Nov 16, 2010, 11:58:02 PM11/16/10

to rs...@googlegroups.com

I'll need to look into using tika (or something else??) to extract out the content of my pdf files...and them I could possibly do something like you outline. This looks very promising and much cleaner that what I'm doing now with using typhoeus.

Regards,

Dan

--
You received this message because you are subscribed to the Google Groups "rsolr" group.
To post to this group, send email to rs...@googlegroups.com.
To unsubscribe from this group, send email to rsolr+un...@googlegroups.com.
For more options, visit this group at http://groups.google.com/group/rsolr?hl=en.

dano

unread,

Dec 9, 2010, 1:58:02 AM12/9/10

to rsolr

Matt,

I'm trying this out but am having some issues when trying to post
using the solr.update. From a solr perspective, I need to post to the
following url http://localhost:8983//solr/<my core name>/update/
extract? but when I try solr.update 'extract' I get an error msg ,
Uncaught exception: wrong number of arguments (2 for 1). It looks
like the update methods can take a hash, with
the :data, :headers, :params ...but how can I specify the extract?
that I need to post to?

Regards,

Dan

On Nov 16, 9:51 pm, matt mitchell <goodie...@gmail.com> wrote:
> Hey, I've had this request before and am considering using thishttps://github.com/nicksieger/multipart-postto do the dirty work.

Matt Mitchell

unread,

Dec 9, 2010, 8:32:13 AM12/9/10

to rs...@googlegroups.com

Hi Dan,

Can you post your complete code + error stack?

Matt

Dan Young

unread,

Dec 9, 2010, 9:09:26 AM12/9/10

to rs...@googlegroups.com

Here's the relevant section:

solr.update 'extract', {:data => File.open("/tmp/#{solr_doc.cloud_id}", "rb") {|io| io.read },

:params => {"literal.aop_study_id"=> priorart.studyid,

"literal.a_study_title" => priorart.study.title,

"literal.a_code" => priorart.study.code,

"literal.a_industry" => priorart.study.industry,

"literal.a_category" => priorart.study.category,

"literal.a_owner" => priorart.study.owner,

"literal.a_priorart_id" => priorart.id,

"literal.a_priorart_title" => priorart.title,

"literal.a_cloudfile_id" => solr_doc.cloud_id,

"literal.a_priorart_submission_date" => priorart.created_timestamp,

"literal.a_doctype" => priorart.doctype,

"literal.a_priorart_author" => priorart.author,

"literal.a_priorart_isbn" => priorart.isbn,

"literal.a_advisor" => priorart.member.username,

"fmap.content" => 'text'},

:headers => {"Content-Type"=>solr_doc.content_type,"Content-Length"=>solr_doc.content_length}}

when I run this thru rdebug

/home/solr/util/solr/site_priorart/i.rb:46:in `block in <top (required)>'

/home/solr/util/solr/site_priorart/i.rb:41:in `each'

/home/solr/util/solr/site_priorart/i.rb:41:in `<top (required)>'

/usr/local/lib/ruby/gems/1.9.1/gems/ruby-debug19-0.11.5/bin/rdebug:125:in `debug_load'

/usr/local/lib/ruby/gems/1.9.1/gems/ruby-debug19-0.11.5/bin/rdebug:125:in `debug_program'

/usr/local/lib/ruby/gems/1.9.1/gems/ruby-debug19-0.11.5/bin/rdebug:412:in `<top (required)>'

/usr/local/bin/rdebug:19:in `load'

/usr/local/bin/rdebug:19:in `<main>'

Uncaught exception: wrong number of arguments (2 for 1)
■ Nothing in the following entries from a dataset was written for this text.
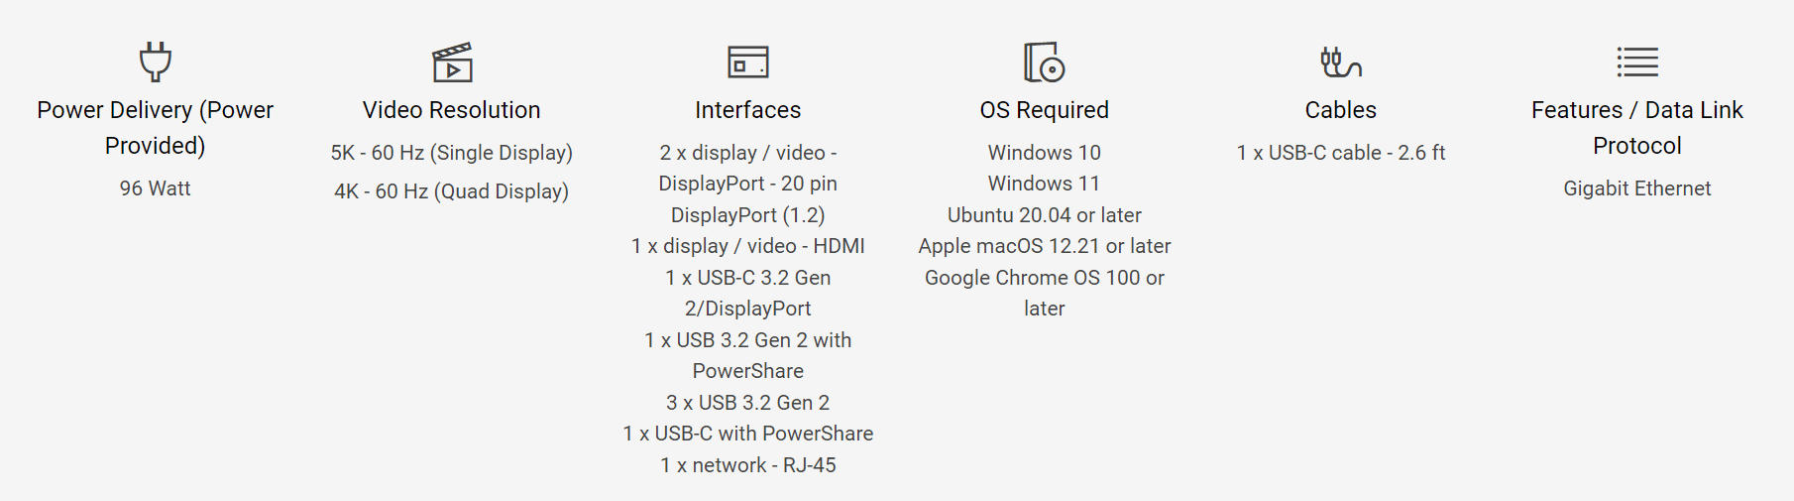Click the 1 x network - RJ-45 entry
This screenshot has width=1794, height=501.
[748, 465]
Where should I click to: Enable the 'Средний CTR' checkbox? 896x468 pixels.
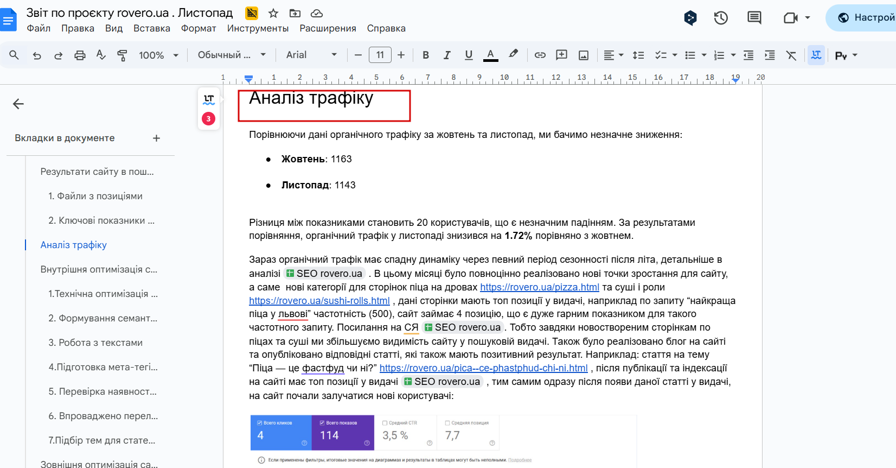click(385, 423)
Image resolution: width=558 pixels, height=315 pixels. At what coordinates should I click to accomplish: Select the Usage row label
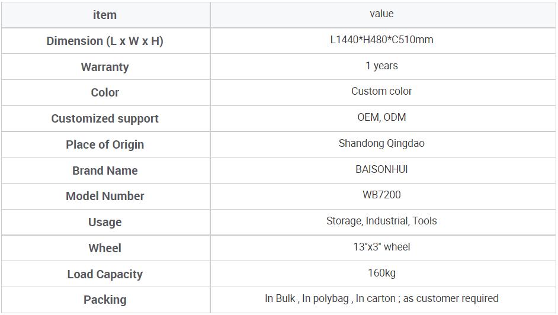tap(105, 222)
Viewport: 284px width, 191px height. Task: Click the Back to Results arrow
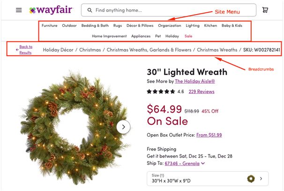(x=17, y=49)
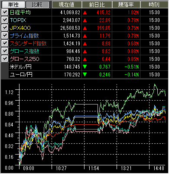Click the 前日比 column header
The width and height of the screenshot is (169, 174).
click(97, 5)
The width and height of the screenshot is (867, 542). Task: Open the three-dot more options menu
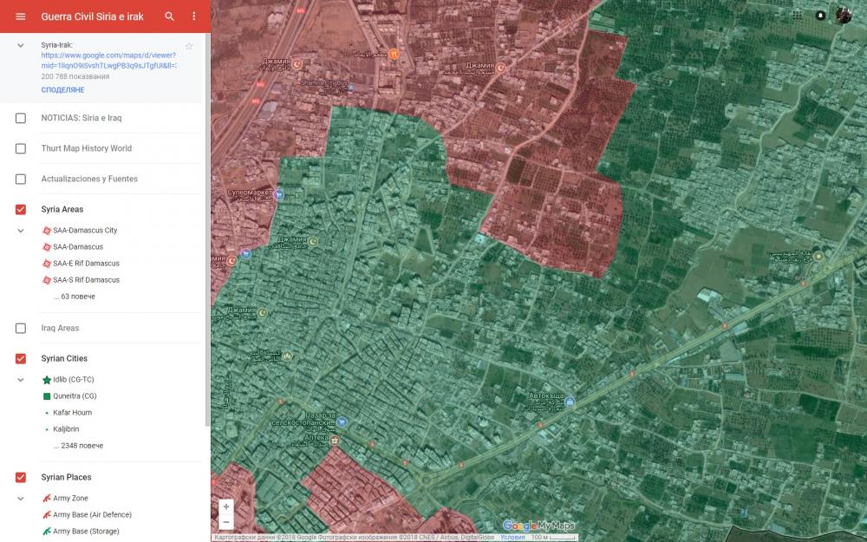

Maybe I'm doing something completely wrong here, and assistance would be appreciated. I was wondering if I should be using build_request instead???

Regards,

Dan

Dan Young

unread,

Dec 9, 2010, 9:36:03 AM12/9/10

to rs...@googlegroups.com

I also get the same error when I try the method you outlined in an earlier email..

solr.update("extract",
:data => open("data.html"),
:params => {"literal.id" => 1},

:headers => {"Content-Type"=>"text/html"})

Regards,

Dan.

On Thu, Dec 9, 2010 at 6:32 AM, Matt Mitchell <good...@gmail.com> wrote:

Matt Mitchell

unread,

Dec 9, 2010, 10:43:10 AM12/9/10

to rs...@googlegroups.com

Hi Dan,

Sorry, the example I posted previously (:data => open()) was only an
example of what the code could look like if this feature were
implemented, but it's not actually yet. I do have something in master
you could look at and test if you'd like:

https://github.com/mwmitchell/rsolr/blob/master/lib/rsolr/connection.rb#L42

That should do the trick, but it's totally untested at this point.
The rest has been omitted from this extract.